Teldin covered his eyes with his fingers. "I know you want to be my friend, "You're like Aelfred in a way. Nothing gets to him for long. He always comes back, ready to fight and move on. I like people like that, but… I don't want people to get too close to me these days. I can't take the thought of being responsible for their being killed."

The kender thought this over. "Or maybe for them betraying you," she said quietly.

Teldin thought that one over. "Yes, maybe that, too. It just seems easier not to get… involved."

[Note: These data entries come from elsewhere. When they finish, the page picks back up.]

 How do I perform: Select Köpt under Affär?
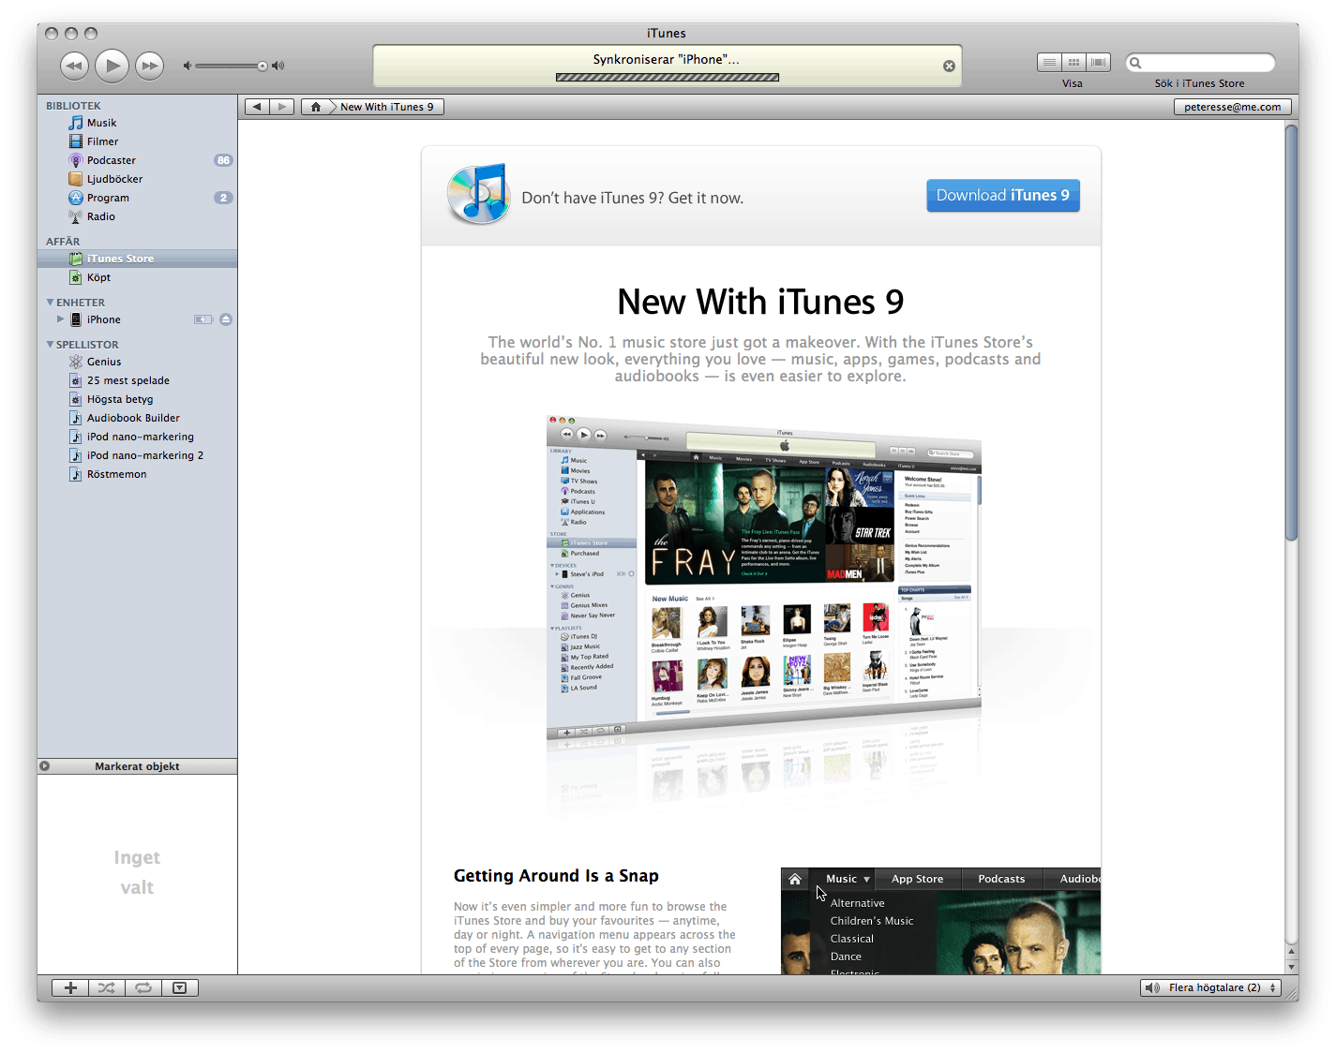[x=98, y=276]
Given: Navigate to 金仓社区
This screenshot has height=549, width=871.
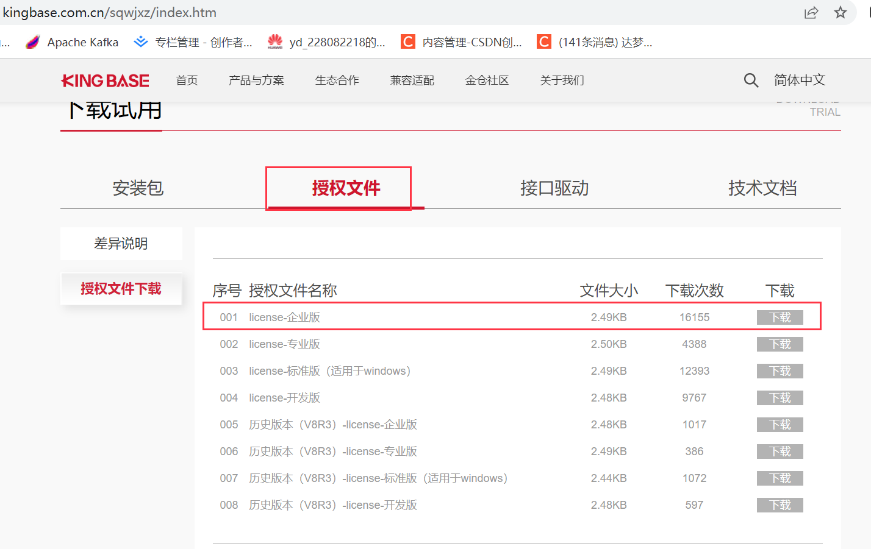Looking at the screenshot, I should point(486,80).
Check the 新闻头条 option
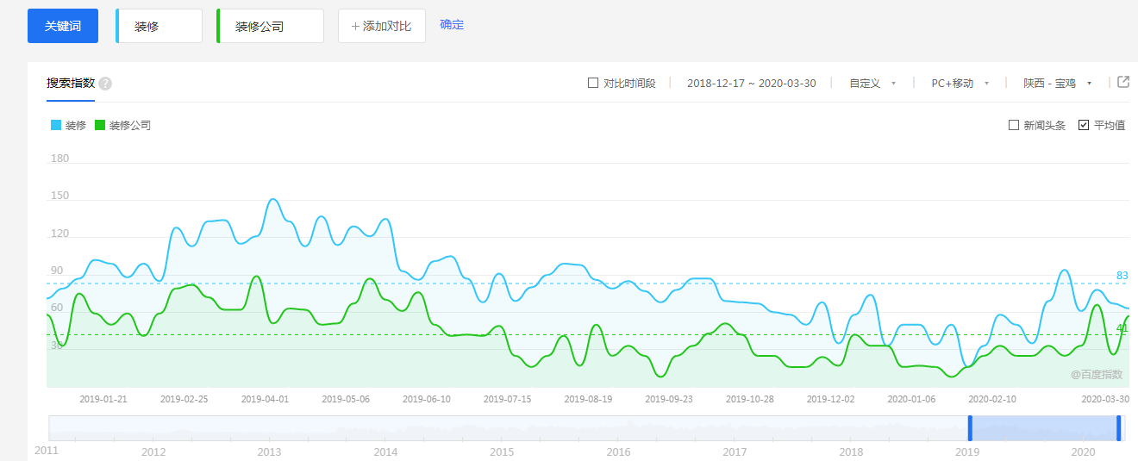The image size is (1138, 461). click(x=1014, y=125)

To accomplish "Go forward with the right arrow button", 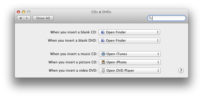I will click(27, 18).
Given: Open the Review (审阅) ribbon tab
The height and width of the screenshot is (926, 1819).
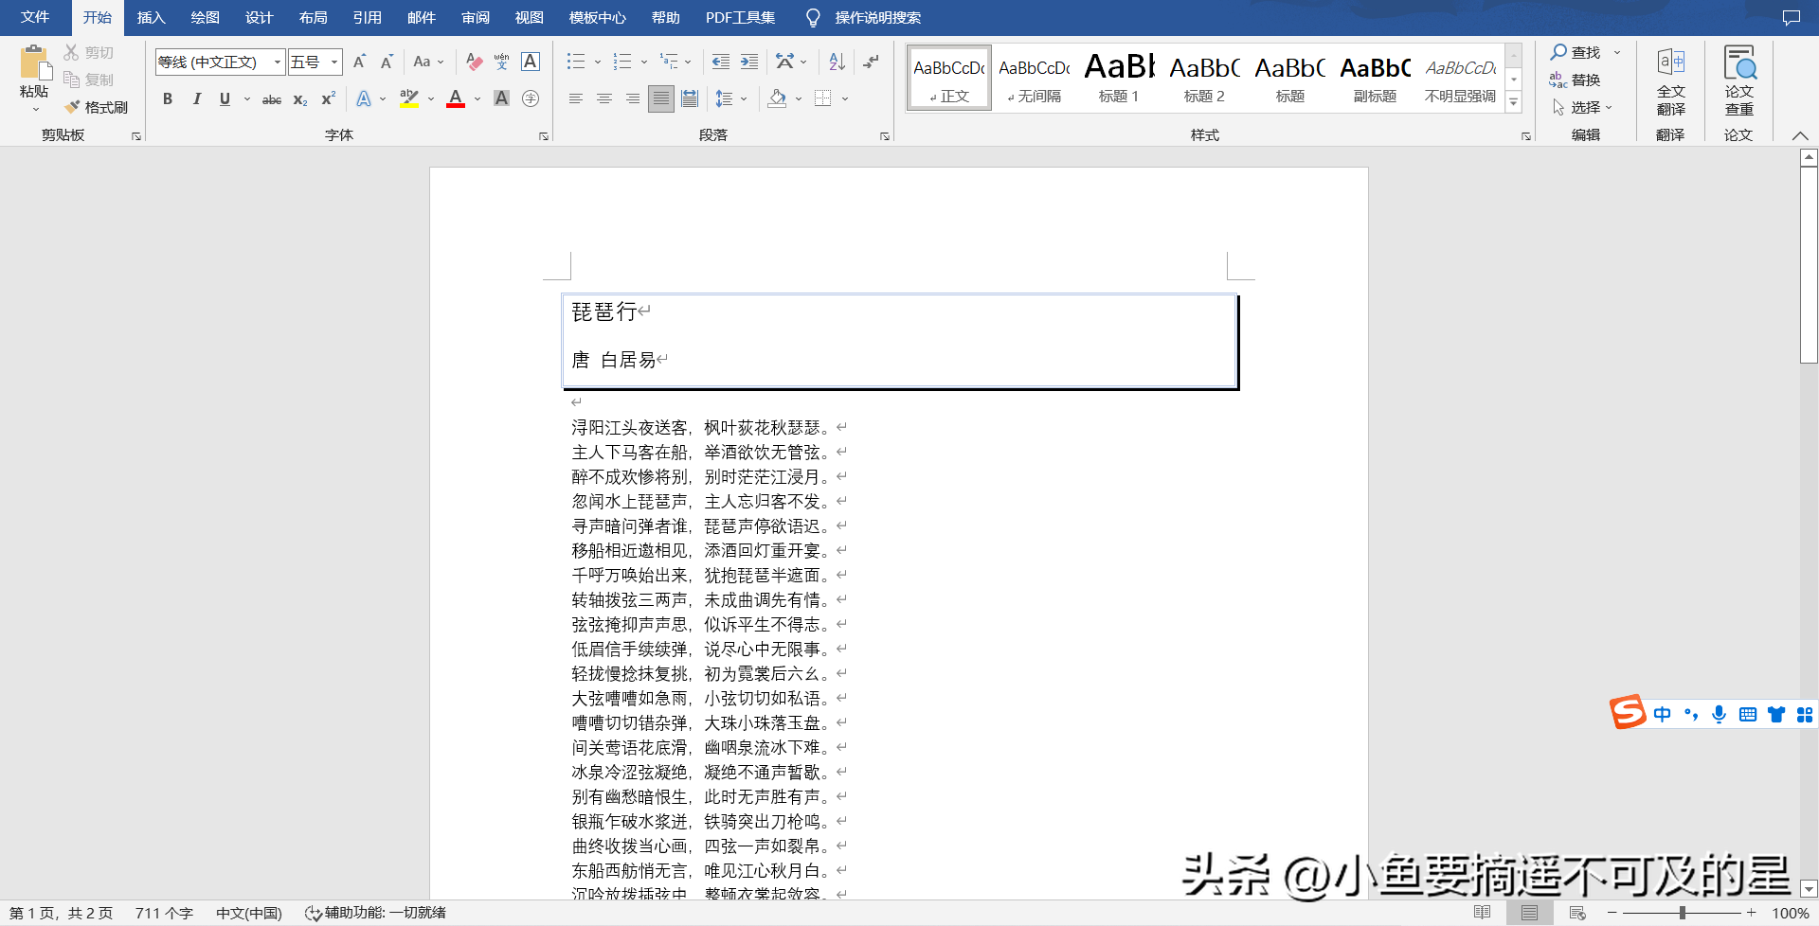Looking at the screenshot, I should [476, 18].
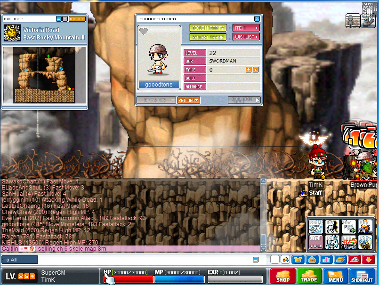The height and width of the screenshot is (285, 379).
Task: Click the chat text input field
Action: pos(141,260)
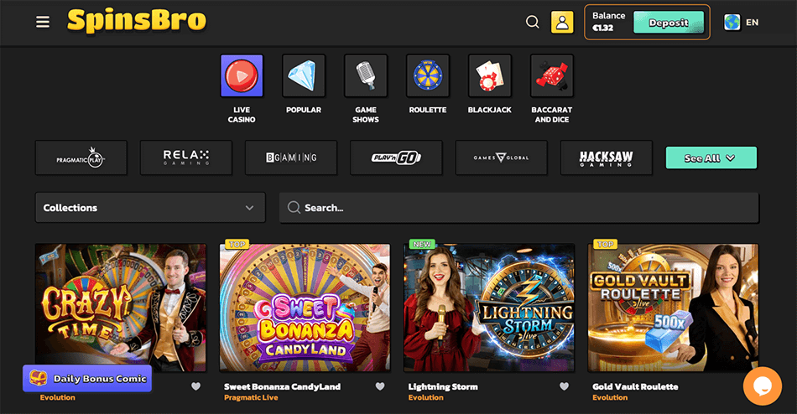
Task: Click the search magnifier icon in header
Action: click(532, 23)
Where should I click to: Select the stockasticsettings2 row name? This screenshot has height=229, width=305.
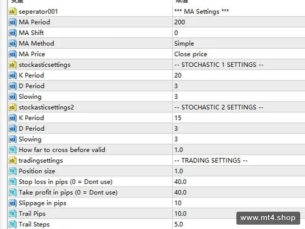click(46, 107)
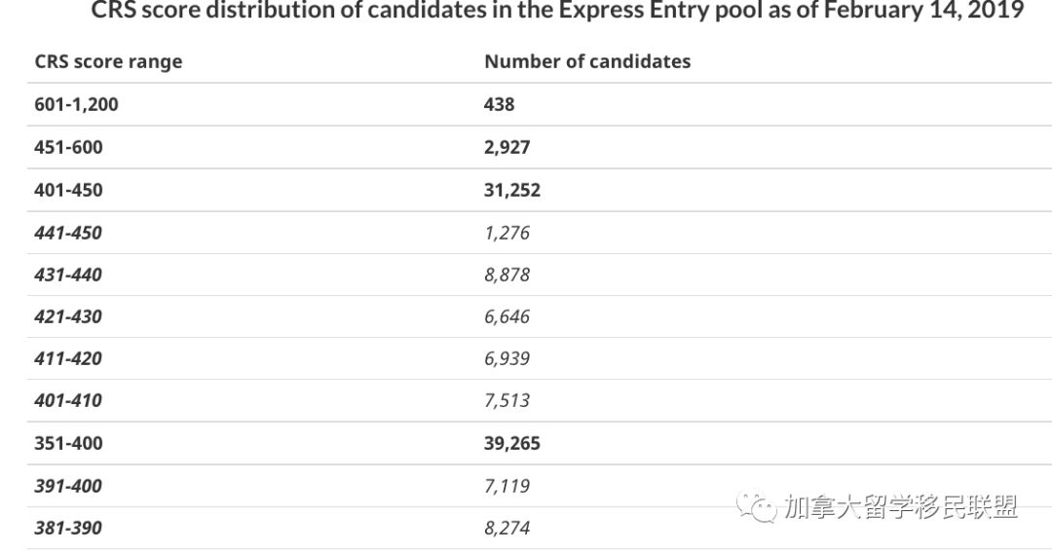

Gaye sighed as she regarded Teldin. "You know, if there was ever a time when you needed people, this is the time. My father tried to handle everything in our family business after my mother died, and it made me crazy to see him wear himself out. He had people who were willing to help, but he turned them away. For what? The work just made him ill, until… well." Gaye shrugged slightly, looking down for a moment. "Anyway, you can't afford to do that same thing, and you have no end of help. Gomja said he quit his job with the gnomes because you're his best friend and he wanted to help you out. Aelfred told me he and Sylvie decided they would stick it out with you, no matter what, because they both really like you and they don't want any bad guys to get your cloak. Dyffed's here because he's… well, because he's a gnome, but he likes you, too."